A few weeks ago I went to the doctor because I hurt all over.  (except for the area of my left shoulder to my neck which was numb.)  I never did see the doctor, I saw a nurse practitioner who told me it was all stress.  B.S. I claimed, I was not under any stress at the time.  I agreed to see an osteopathic doctor for therapy just to see if it helped.  I can’t tell you yet because I couldn’t even get an appointment until the 11th, but I am hoping it does something.

The closer I get to return to work day the worse I feel.  Seriously!

I have already started losing sleep and as much as I would love to pass the blame onto my husband who has been up during the middle of the night again, I can’t.  Even when the house is dark and quiet my brain is going a mile a minute.  I can’t sleep because I just don’t want to go back there.

Every summer I always feel a little bit of not wanting to return to work. After all it’s still warm and sunny at the end of August. There are still plenty of days left to enjoy the outdoors.  Who wants to be in bed before dark and stuck in a hot bus during the day? Certainly not me, but the reality of a full paycheck vs unemployment usually makes up for the sadness.  It’s not this time.  In fact it’s not even giving up the beautiful warm days that is bothering me.  It’s the job, the restrictions, the new rules and regulations, and the feeling of being under a microscope that is bothering me.  I feel like people with ankle bracelets have fewer restrictions than I do.  That’s a bit of a stretch, but you catch my drift.

Massachusetts has implemented the fingerprinting this year.  All teachers, school staff, school bus drivers, and everyone who works with children need to provide their fingerprints to supposedly Homeland Security.  If I believed Homeland Security knew what they were doing I would feel a little more comfortable.  If they were going to an agency whose job was to protect children, and THEY knew what they were doing, I would feel more comfortable, but everyone seems to have a different answer as to who is getting our fingerprints and who will have access to them.  We have no say in any of this.  Once we hand our prints over we have no say in who actually has access to them in the future. That just does not sit right with me.  My gut is telling me this is not a good thing.  Yet there is no way around it if I go back to driving a school bus.

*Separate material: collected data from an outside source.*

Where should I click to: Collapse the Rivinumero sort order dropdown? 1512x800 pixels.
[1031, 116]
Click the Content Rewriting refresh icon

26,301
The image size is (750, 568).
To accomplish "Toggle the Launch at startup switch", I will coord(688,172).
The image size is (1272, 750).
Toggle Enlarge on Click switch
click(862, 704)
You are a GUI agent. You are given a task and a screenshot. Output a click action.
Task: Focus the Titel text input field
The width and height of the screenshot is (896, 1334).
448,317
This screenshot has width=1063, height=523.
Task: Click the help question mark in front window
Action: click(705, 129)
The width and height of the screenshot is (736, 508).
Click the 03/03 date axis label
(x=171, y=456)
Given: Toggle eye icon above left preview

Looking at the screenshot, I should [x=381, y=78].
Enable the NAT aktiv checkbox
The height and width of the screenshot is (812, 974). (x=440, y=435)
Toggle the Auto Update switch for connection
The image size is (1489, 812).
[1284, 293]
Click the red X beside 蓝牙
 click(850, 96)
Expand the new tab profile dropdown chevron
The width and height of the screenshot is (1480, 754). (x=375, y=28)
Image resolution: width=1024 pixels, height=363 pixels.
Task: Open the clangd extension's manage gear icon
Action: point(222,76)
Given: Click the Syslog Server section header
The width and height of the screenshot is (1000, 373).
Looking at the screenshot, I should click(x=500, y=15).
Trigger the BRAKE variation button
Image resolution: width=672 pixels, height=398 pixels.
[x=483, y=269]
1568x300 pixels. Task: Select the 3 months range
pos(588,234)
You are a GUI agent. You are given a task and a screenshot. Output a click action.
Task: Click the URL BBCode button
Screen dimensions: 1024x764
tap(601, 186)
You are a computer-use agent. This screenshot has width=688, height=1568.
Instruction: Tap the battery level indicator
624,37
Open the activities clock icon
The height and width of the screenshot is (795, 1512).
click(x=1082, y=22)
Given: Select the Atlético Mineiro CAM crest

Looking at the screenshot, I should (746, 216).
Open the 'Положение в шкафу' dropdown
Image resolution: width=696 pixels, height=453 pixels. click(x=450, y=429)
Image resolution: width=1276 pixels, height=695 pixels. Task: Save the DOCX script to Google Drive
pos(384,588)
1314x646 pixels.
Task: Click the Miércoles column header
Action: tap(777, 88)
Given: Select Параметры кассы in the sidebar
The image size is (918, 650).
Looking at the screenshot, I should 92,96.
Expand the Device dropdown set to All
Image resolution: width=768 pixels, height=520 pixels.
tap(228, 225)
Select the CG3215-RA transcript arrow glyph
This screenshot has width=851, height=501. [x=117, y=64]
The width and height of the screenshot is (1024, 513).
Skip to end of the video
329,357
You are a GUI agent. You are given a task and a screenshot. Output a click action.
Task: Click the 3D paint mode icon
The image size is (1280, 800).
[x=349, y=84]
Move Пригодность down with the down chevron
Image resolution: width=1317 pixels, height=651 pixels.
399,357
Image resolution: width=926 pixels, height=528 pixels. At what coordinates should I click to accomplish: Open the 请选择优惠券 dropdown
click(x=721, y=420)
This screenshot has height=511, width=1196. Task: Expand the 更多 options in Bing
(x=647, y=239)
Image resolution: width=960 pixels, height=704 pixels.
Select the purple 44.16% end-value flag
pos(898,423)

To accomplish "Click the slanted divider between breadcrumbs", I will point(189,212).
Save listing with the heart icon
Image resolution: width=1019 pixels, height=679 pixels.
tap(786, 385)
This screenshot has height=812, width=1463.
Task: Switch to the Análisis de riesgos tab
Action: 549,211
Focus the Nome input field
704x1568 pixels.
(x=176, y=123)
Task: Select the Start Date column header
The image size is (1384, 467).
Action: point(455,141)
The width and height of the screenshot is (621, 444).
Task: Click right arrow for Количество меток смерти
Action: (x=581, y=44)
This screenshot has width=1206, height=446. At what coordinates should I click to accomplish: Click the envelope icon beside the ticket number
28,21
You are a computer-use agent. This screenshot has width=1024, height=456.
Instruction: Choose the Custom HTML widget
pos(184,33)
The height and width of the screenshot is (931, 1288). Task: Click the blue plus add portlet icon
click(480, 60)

I am working towards something else for the future and what was going to be today’s post, Transitions, will explain where I’m headed.  For now though it is all about volunteering and that won’t pay the bills.  If only a paying opportunity, that allowed me to work toward my goal, would fall out of the sky I would be ever so grateful.  It does seem that the job I loved so much in the past is making me sick in the present. It is sure to kill me in the future.